Computation offloading strategy for vehicle with deep reinforcement learning
Name
Tzu-Liang Huang
Major
Data Science
Class
2023
About
Tzuliang Huang
th270
Signature Work Project Overview
Task offloading decision-making is essential in vehicular edge computing, as it facilitates the fulfillment of intricate vehicle task demands while minimizing network resource conflicts and usage. In this paper, we introduce a deep reinforcement learning-based task offloading decision algorithm called Deep Reinforcement learning based Offloading Decision (DROD), specifically designed for Vehicle Edge Computing (VEC). By combining the Manhattan mobility model and the intelligent driver model, we create a realistic simulation environment that allows vehicles to make offloading decisions based on their local states.
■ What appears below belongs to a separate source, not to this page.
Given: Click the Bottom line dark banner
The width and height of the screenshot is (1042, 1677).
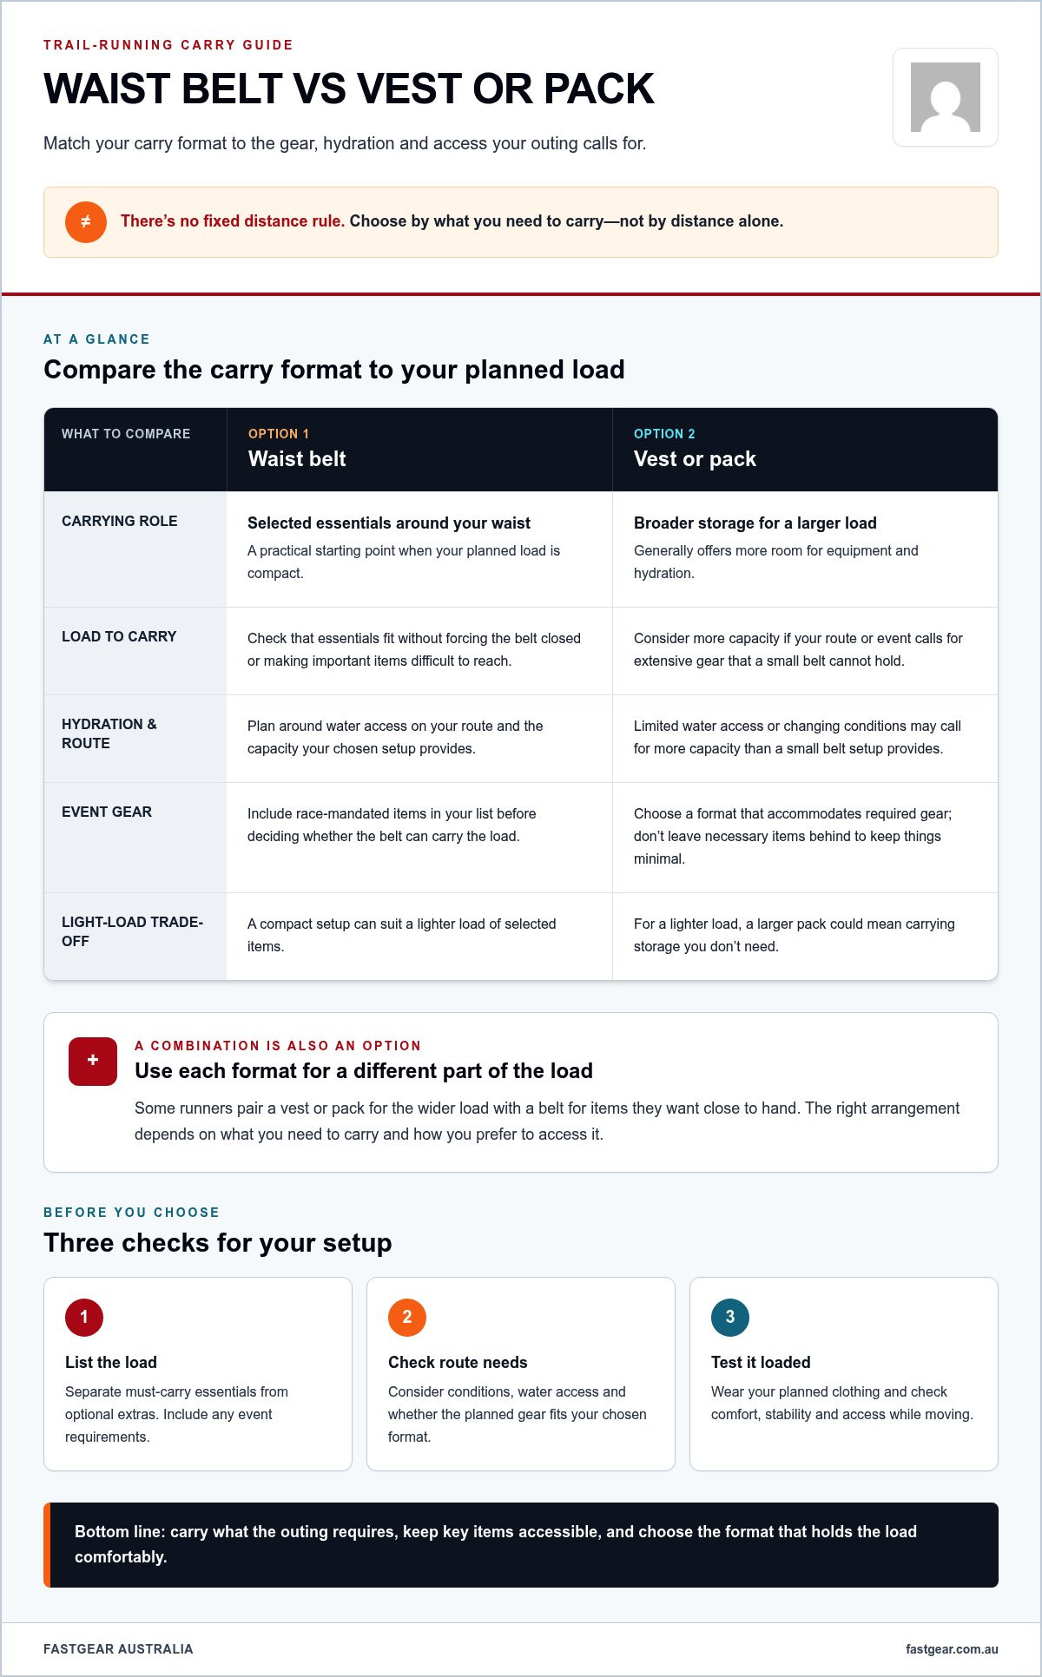Looking at the screenshot, I should [521, 1545].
Our method tackles a complex environmental challenge that encompasses vehicle mobility, signal attenuation, and resource utilization, aiming to optimize the task completion rate. DROD utilizes a Markov decision process to represent the interactions between vehicles and mobile edge computing (MEC) servers. To facilitate iterative training and optimal decision-making, a deep learning algorithm, referred to as DRL, is implemented.
DRL operates on a single-vehicle-observable state space and utilizes a replay buffer for improved learning efficiency. We conduct experiments to evaluate DROD’s performance, demonstrating the feasibility of using DRL for effective task offloading in complex VEC environments.